Pepper would roll her eyes at him because she knew that deep down, everyone wanted to be liked.

            Phoenix had three favorite things: music, aliens, and Pepper. Naturally, his favorite thing to do was sit with Pepper, play his sax and search the sky for UFOs.
           
‘Any aliens out tonight?’ said Pepper.  

            ‘I thought I saw something suspicious earlier, but it turned out to be nothing.’  

            A falling star shot across the sky.  

            ‘Hey Pepper, make a wish.’  

            ‘I wish that people would like me.’  

            ‘I like you,’ said Phoenix.  

            ‘I know, I guess I just wish I had some more friends. You know, friends that are girls.’  

            ‘Why do you care about those girls? They’re nasty.’ 

            ‘Easy for you to say. You don’t know what it’s like to be the only girl in school who’s never had a sleepover or had someone to braid their hair or –  

            ‘You don’t even brush your hair.’ 

            ‘That’s beside the point.’ 
            Pepper felt that being a twelve-year-old girl was far more complicated than being a twelve-year-old boy. 
            ‘Nobody would even want to come to my house, because of the way it looks.’
            ‘It’s always been that way though. People just have a weird thing with this house,’ said Phoenix.  
            ‘That’s not true. Your sister told me it used to be beautiful, back when the Thornewoods owned it.’
            ‘My sister’s an idiot. How would she know anyway? She was like two when they disappeared.’
            ‘Well, everyone thinks it’s strange, how nobody else wanted to move in after they left,’ said Pepper.
            ‘I dunno. Maybe people were scared?

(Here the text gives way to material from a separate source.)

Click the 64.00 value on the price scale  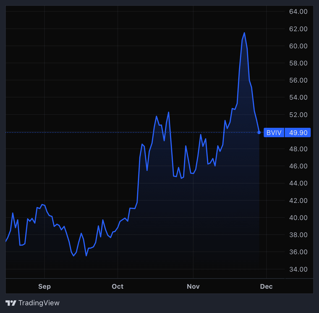(298, 12)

It was a bit weird how they left all their things behind.’
            ‘I guess.’
            ‘Pepper… the Thornewoods literally vanished into thin air and it creeped everyone out, it’s got nothing to do with you. People like you.’ 
            Pepper wasn’t sure she believed Phoenix. Although, she had to admit that people did think the house was strange even before her parents moved in. So strange in fact, that they had tried everything in their power to conceal the house on the hill, but nothing worked. 
            The planted trees were struck by lightning, the stone wall collapsed. One year they constructed an enormous Ferris wheel, which was swallowed by a mysterious sinkhole one month later. The house on the hill remained, a black cloud over the perfect snowy town. For years it lay abandoned, until the arrival of Frank and Elma Poppins.   

            They lay in silence for a while, Phoenix stealing sideways glances at Pepper.  

            ‘Well, I’m going to bed.’  

            Pepper sprang to her feet and disappeared through her window. Phoenix turned to see it close with a snap.  

            ‘Goodnight,’ he said to himself.
            As Pepper climbed into bed, she replayed something Phoenix had said over and over in her mind. 
            ‘It’s got nothing to do with you,’ he’d said. 
            But of course, it had something to do with her. She wasn’t stupid, she’d heard the rumors. The disappearance of Victoria Thornewood coupled with her mother’s accident had sent the town into frenzy. Some believed the house on the hill to be haunted with their ghosts; others said the house was cursed, and that any woman who lived there was destined to die.  
            Pepper closed her eyes and wondered what it would be like to wake up in a normal house, with a normal family. No matter how hard Pepper tried, she could not escape the life of an outcast. She was an extraordinary pretending to be ordinary, a peacock playing a pigeon. But a peacock cannot hide her colors forever.